The initiation of sodium-glucose cotransporter-2 inhibitors (SGLT2i) typically leads to a reversible initial decline or "dip" in estimated glomerular filtration rate (eGFR). However, the implications of this phenomenon on clinical outcomes are not well-defined.

Methods

We searched MEDLINE, Embase, and Cochrane Library from inception to March 23, 2023 to identify randomized controlled trials and cohort studies comparing kidney and cardiovascular outcomes in patients with and without initial eGFR dip after initiating SGLT2i.

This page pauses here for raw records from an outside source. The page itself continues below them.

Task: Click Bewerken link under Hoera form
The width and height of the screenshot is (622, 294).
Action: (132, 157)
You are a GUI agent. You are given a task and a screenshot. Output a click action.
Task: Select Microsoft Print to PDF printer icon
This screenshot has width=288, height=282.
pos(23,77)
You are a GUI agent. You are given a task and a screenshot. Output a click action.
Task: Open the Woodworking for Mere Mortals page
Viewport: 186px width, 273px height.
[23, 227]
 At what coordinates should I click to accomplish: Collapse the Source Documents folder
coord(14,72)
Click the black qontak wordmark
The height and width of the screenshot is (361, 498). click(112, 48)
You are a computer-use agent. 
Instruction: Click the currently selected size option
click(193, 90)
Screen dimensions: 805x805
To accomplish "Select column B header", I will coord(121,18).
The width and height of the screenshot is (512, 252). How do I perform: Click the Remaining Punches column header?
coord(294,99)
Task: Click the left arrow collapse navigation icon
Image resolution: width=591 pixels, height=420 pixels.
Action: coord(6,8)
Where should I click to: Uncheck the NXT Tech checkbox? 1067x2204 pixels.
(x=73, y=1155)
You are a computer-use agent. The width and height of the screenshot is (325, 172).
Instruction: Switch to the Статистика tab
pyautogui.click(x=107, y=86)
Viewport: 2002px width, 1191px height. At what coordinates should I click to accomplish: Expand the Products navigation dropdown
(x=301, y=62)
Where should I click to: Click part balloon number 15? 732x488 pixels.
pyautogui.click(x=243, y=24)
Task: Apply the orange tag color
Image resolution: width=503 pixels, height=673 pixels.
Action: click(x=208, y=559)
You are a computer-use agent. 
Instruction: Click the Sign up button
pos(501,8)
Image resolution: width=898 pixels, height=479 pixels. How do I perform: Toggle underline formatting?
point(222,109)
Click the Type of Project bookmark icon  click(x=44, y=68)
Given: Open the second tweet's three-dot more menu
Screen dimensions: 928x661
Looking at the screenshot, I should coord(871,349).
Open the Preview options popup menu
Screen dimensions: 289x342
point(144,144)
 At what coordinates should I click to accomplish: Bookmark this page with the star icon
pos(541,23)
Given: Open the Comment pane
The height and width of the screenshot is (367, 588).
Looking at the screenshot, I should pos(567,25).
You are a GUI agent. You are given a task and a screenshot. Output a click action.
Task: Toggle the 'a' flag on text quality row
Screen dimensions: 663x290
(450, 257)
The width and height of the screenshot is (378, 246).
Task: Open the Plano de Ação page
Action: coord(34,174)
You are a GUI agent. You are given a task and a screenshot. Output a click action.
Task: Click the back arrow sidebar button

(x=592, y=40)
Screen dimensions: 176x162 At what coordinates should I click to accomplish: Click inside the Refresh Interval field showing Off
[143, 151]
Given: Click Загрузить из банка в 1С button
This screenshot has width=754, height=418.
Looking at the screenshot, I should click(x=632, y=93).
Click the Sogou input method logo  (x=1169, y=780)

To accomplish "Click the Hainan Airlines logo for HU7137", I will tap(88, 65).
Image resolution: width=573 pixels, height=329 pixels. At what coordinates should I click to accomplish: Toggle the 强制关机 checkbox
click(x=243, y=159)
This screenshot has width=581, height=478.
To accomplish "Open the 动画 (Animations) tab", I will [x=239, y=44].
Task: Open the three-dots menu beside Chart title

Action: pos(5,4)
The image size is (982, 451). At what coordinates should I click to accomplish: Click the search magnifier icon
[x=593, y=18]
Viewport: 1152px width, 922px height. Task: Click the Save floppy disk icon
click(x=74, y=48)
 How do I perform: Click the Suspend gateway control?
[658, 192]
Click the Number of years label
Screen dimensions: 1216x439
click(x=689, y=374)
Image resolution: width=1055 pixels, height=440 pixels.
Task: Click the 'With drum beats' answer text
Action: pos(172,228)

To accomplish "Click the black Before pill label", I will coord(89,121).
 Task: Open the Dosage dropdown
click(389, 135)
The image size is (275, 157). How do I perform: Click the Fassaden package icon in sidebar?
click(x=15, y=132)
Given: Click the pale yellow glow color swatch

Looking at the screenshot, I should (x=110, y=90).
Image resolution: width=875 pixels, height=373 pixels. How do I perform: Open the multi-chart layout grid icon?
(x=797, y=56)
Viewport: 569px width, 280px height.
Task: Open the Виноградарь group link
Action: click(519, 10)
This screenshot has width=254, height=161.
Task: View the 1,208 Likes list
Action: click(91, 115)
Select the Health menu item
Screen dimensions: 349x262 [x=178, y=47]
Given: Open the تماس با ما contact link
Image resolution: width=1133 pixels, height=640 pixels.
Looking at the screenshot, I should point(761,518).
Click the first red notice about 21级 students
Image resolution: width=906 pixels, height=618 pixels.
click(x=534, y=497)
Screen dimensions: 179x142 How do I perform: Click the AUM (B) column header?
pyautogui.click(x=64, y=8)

Pooled estimates were calculated using random-effect meta-analysis.

Results

We included seven studies in our analysis, which revealed that an initial dip in eGFR following the initiation of SGLT2i was associated with less annual eGFR decline (mean difference: 0.64, 95% confidence interval [CI]: 0.437-0.843 mL/min/1.73m²). The risk of major adverse kidney events was similar between non-dipping and dipping groups but reduced in patients with a 0-10% eGFR dip (hazard ratio [HR]: 0.915, 95% CI: 0.865-0.967). No significant differences were observed in the composite of hospitalized heart failure and cardiovascular death (HR: 0.824, 95% CI: 0.633-1.074), hospitalized heart failure (HR: 1.059, 95% CI: 0.574-1.952), or all-cause mortality (HR: 0.83, 95% CI: 0.589-1.170). However, trial sequential analysis indicated that the required sample size had not been reached to make conclusive claims about cardiovascular and mortality outcomes. The risk of serious adverse events (AEs), discontinuation of SGLT2i due to AEs, kidney-related AEs, acute kidney injury, and volume depletion were similar between the two groups. However, patients with >10% eGFR dip had a higher risk of hyperkalemia compared to the non-dipping group.

Conclusion

The findings of this study suggested that the initial dip in eGFR following the initiation of SGLT2i might be associated with less annual eGFR decline. Additionally, there were no significant differences in the risks of adverse kidney and cardiovascular outcomes between the dipping and non-dipping groups.